What Was American Before 1776?
Before July 4, 1776, America was a series of British colonies that go back to the 17th and early 18th centuries in what is now a part of the eastern United States.
13 colonies along the Atlantic coast continued to grow right up until the American Revolution, but what was Michigan before any of this?
What Was Michigan Before it Became a State?
For a brief period, the Michigan Territory included Wisconsin, Minnesota, Iowa, and part of the Dakotas.
It wasn't until January 26, 1837, that Michigan became the 26th state in the Union. It was long before 1837 that Michigan's original roots were planted.
The Oldest Michigan Town is Over 100 Years Older Than America
108 years before there was an America, Michigan's oldest town was founded in 1668.

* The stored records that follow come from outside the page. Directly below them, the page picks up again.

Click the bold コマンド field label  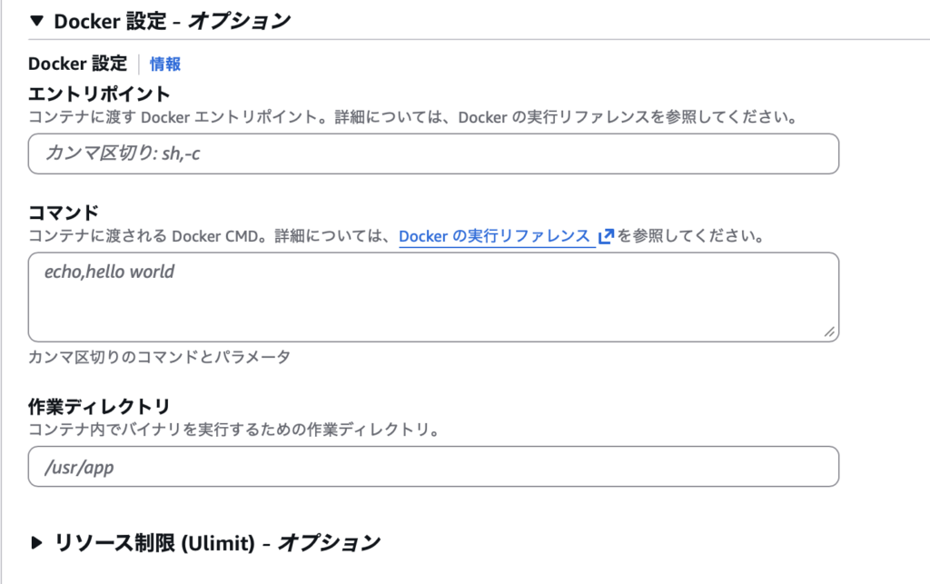point(64,213)
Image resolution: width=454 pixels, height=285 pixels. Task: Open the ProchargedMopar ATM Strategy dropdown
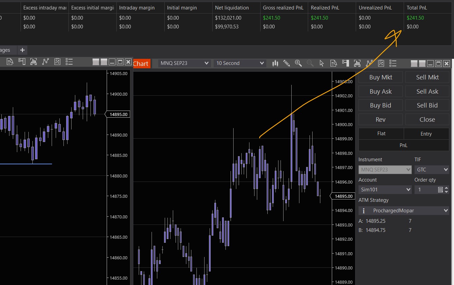404,211
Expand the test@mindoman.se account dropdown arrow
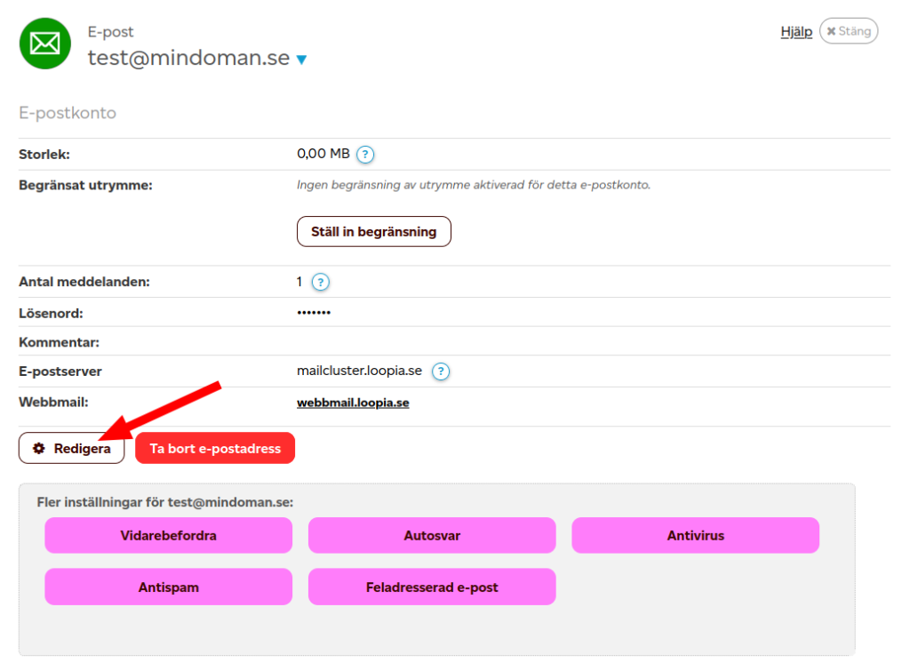This screenshot has height=671, width=910. coord(301,60)
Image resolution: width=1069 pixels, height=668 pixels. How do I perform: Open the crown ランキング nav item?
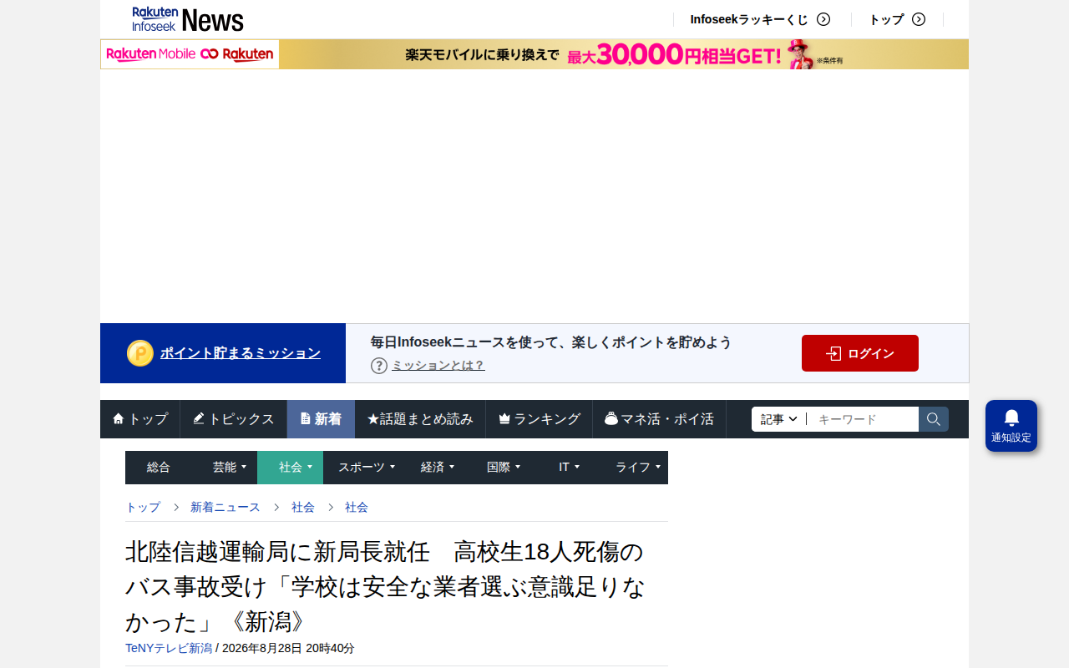(540, 419)
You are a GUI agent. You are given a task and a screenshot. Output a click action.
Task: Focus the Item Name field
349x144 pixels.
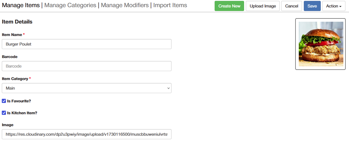tap(87, 44)
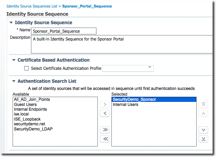Select Guest Users in Available list

pos(26,105)
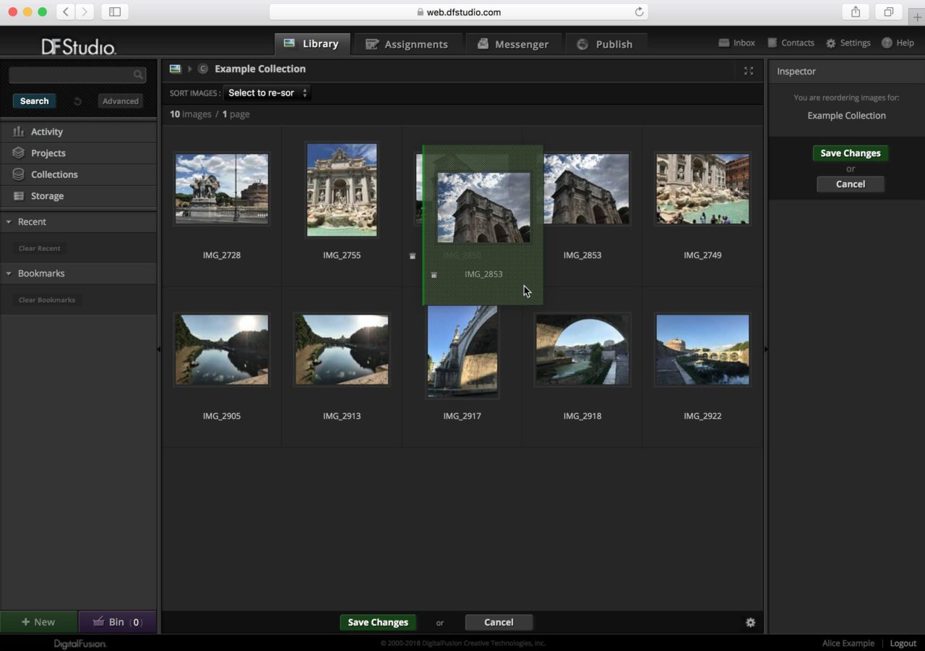Image resolution: width=925 pixels, height=651 pixels.
Task: Select the IMG_2755 thumbnail
Action: [341, 190]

That town was Sault Ste. Marie. Yes, Sault Ste. Marie is Michigan's oldest city, but also among the oldest cities in the United States.
Sault Ste. Marie is located at the northeastern edge of the Upper Peninsula, separated by the St. Marys River from the much larger city of Sault Ste.
French settler Jacques Marquette founded Michigan's first permanent European settlement in 1668. Michigan's name came from the Indian word for Michigama which meant big lake or great water.